[Screenshot grounding data]
·····

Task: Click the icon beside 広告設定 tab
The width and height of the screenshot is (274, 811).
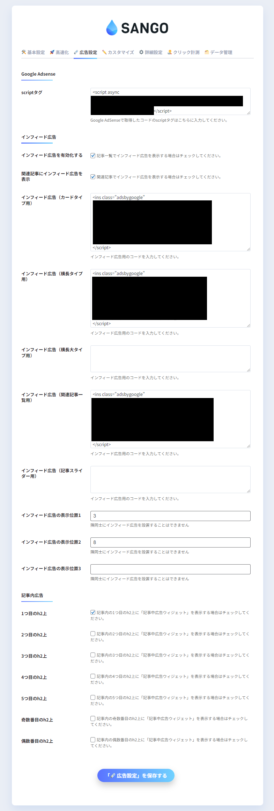Action: click(x=76, y=52)
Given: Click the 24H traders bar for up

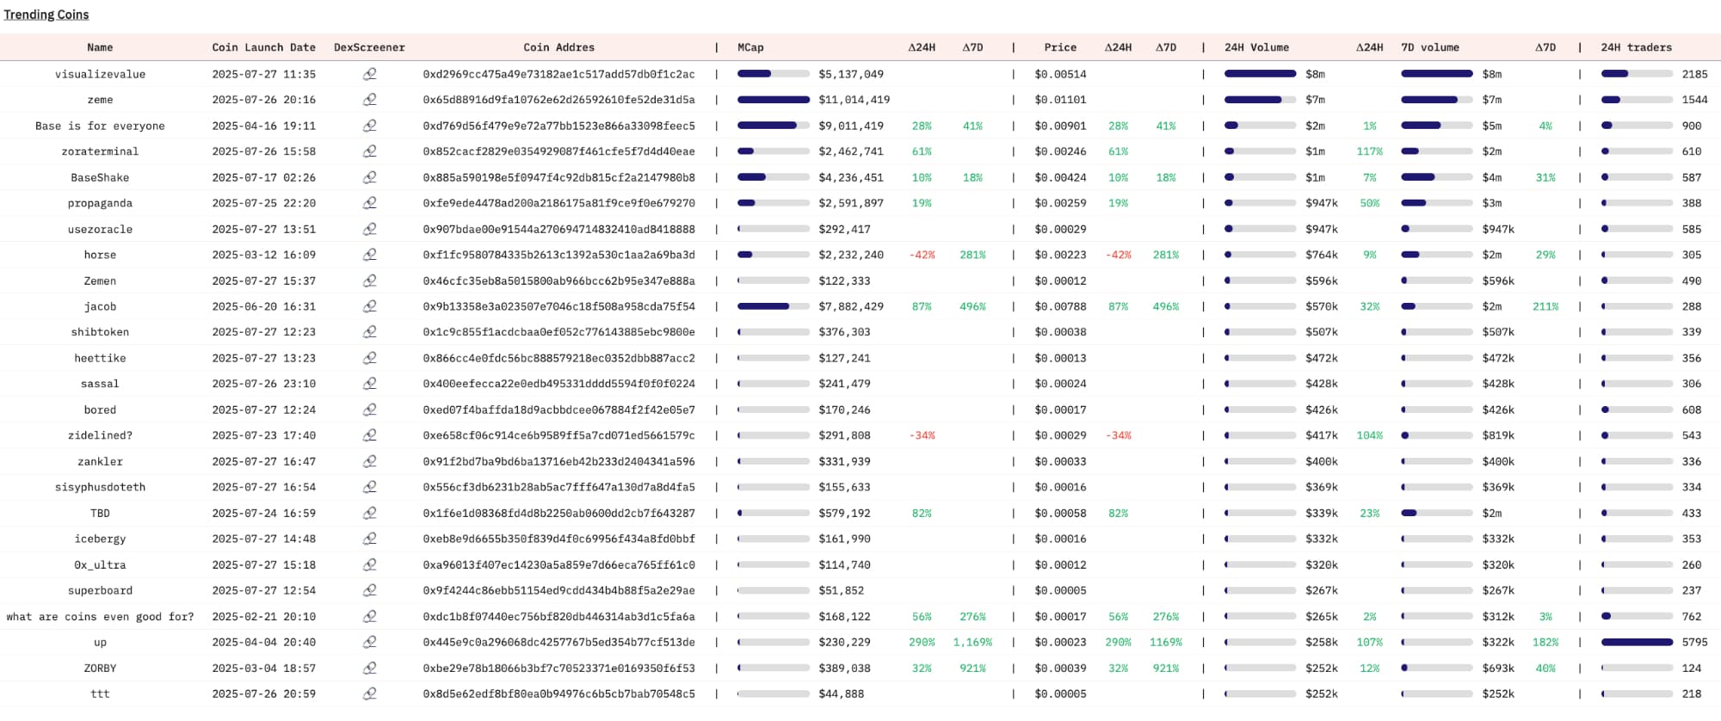Looking at the screenshot, I should click(x=1637, y=642).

·····

[Requirement]
Only the lines from the one containing "The width and" through the last line of the entries above, both included, belong in the answer, written out exactly; pictures do not.

[Exercise answer]
The width and height of the screenshot is (274, 811).
Action: click(x=76, y=52)
Given: Click the 24H traders bar for up

Looking at the screenshot, I should click(x=1637, y=642).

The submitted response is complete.